Tras haber escrito sobre la utilidad de aplicar cierta psicología para no perder la paciencia y los nervios en el día a día con un niño-bebé, la noche siguiente me quedé pensando en que quizá me había faltado añadir una última cosa: qué ocurre cuando nada funciona y caemos, ambos dos, al precipicio del cabreo.
Porque esto de la psicología está muy bien pero todo tiene sus días. A veces por él, a veces por mi, a veces porque las prisas me llevan a pensar que es más fácil el camino del medio (cuando nunca lo es), el caso es que en ocasiones no queda más remedio que hacer frente a una rabieta y sus consecuencias. Y no sé qué me agota más, si la rabieta en sí, o el mal humor que se nos suele quedar a ambos durante un buen rato después de vueltas las aguas a su cauce.
La cuestión es que aunque parezca una ñoñería, o enajenación mental provocada por las hormonas que ahora mismo me poseen, me gustan hasta esos momentos malos. Creo, con absoluta sinceridad, que la convivencia con una persona, incluso con un mini-hombrecito, comprende todo tipo de situaciones, también las malas. Como se suele decir, para lo bueno está cualquiera y para lo malo… pues para lo malo está su madre, que lo comprende mejor que nadie, que siempre busca lo mejor para él aunque a veces se equivoque y que, de verdad de la buena, le quiere más cuando menos se lo merece porque es cuando más lo necesita.
Será que yo, en contra de esa creencia tan extendida, no he conseguido ver en mi hijo a un tirano ni proponiéndomelo. Sí, en algunas ocasiones, por ver si ciertas teorías podrían tener un mínimo de razón, he hecho el esfuerzo de creerme que tal o cual conducta eran fruto de su afán por manipularme y manejarme a su antojo, pero nunca lo he conseguido. Más bien al contrario: todas las veces que me he parado a conectar con él mientras acompañaba su rabia y su llanto he sentido su confusión, su genuino sufrimiento, su necesidad de ser reconfortado y comprendido.

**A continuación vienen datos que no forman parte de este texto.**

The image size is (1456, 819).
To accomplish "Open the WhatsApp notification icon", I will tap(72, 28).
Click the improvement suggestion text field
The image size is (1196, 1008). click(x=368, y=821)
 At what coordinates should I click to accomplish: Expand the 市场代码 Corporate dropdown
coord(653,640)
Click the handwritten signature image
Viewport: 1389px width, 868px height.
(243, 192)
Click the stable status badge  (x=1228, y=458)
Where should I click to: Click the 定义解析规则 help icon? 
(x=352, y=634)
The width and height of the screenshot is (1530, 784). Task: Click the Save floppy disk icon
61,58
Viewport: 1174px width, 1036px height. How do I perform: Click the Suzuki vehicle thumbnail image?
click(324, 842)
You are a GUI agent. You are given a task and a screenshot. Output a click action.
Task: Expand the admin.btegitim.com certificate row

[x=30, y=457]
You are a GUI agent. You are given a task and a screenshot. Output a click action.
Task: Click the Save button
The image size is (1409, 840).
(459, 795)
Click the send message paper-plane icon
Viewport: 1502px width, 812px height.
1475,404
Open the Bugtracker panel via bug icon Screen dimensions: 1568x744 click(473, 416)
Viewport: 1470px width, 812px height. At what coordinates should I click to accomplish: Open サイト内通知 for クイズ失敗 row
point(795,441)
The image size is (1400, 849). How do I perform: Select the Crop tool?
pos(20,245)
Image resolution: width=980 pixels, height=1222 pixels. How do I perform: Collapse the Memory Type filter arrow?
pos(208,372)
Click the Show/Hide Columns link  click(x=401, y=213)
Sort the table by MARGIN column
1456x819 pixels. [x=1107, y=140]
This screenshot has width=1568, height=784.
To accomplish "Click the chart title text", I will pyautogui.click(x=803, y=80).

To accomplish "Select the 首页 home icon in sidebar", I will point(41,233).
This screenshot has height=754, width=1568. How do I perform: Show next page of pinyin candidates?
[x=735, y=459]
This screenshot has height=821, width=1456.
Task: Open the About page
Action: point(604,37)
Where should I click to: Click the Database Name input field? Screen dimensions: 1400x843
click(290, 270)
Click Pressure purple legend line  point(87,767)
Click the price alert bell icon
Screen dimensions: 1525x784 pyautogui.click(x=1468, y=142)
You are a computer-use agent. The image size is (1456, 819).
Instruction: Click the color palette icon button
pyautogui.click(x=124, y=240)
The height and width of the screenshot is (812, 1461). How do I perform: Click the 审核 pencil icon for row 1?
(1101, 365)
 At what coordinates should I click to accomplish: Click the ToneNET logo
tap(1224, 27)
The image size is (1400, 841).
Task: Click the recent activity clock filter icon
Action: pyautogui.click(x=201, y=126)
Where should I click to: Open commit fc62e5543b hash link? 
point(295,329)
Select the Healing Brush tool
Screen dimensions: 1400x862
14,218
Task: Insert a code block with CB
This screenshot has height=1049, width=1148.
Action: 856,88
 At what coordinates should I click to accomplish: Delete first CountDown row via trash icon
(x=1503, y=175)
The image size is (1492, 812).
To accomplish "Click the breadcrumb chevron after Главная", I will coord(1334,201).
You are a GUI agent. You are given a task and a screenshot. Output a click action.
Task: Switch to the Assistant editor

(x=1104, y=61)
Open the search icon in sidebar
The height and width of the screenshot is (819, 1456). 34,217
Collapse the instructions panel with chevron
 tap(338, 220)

He acabado admirando su entereza para sobreponerse a situaciones que para él son dramas reales y terminar con una sonrisa, mejorando cada día en autocontrol, esforzándose poquito a poco por hacerme entender qué necesita…
Por eso, aunque a veces tenga ganas de salir corriendo y no parar hasta llegar a Pernambuco, no dimito, ni un minuto, porque no me quiero perder ni lo malo.